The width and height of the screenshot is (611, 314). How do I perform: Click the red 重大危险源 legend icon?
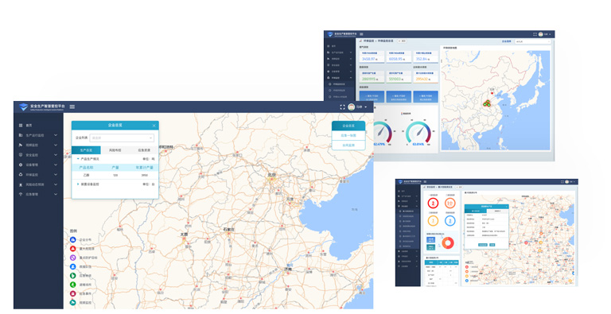click(73, 249)
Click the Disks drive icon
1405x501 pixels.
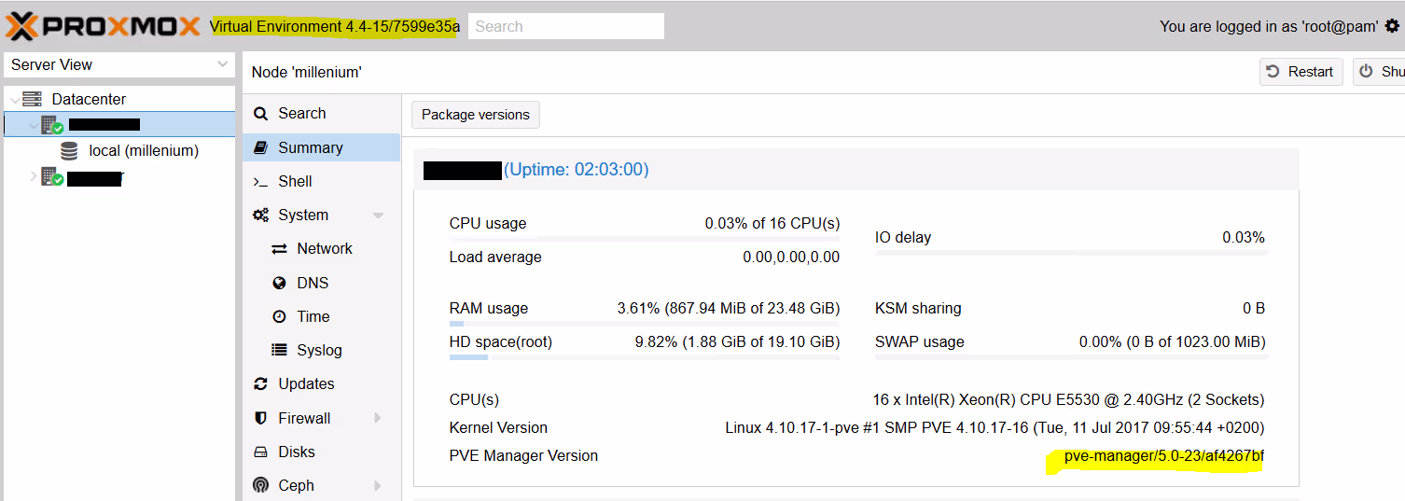click(261, 452)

■ To do ■
I would like the material repeated in full and exactly, with its images omitted.

■ Completed task ■
The width and height of the screenshot is (611, 314). How do I perform: Click the red 重大危险源 legend icon?
click(73, 249)
Click the Disks drive icon
1405x501 pixels.
click(261, 452)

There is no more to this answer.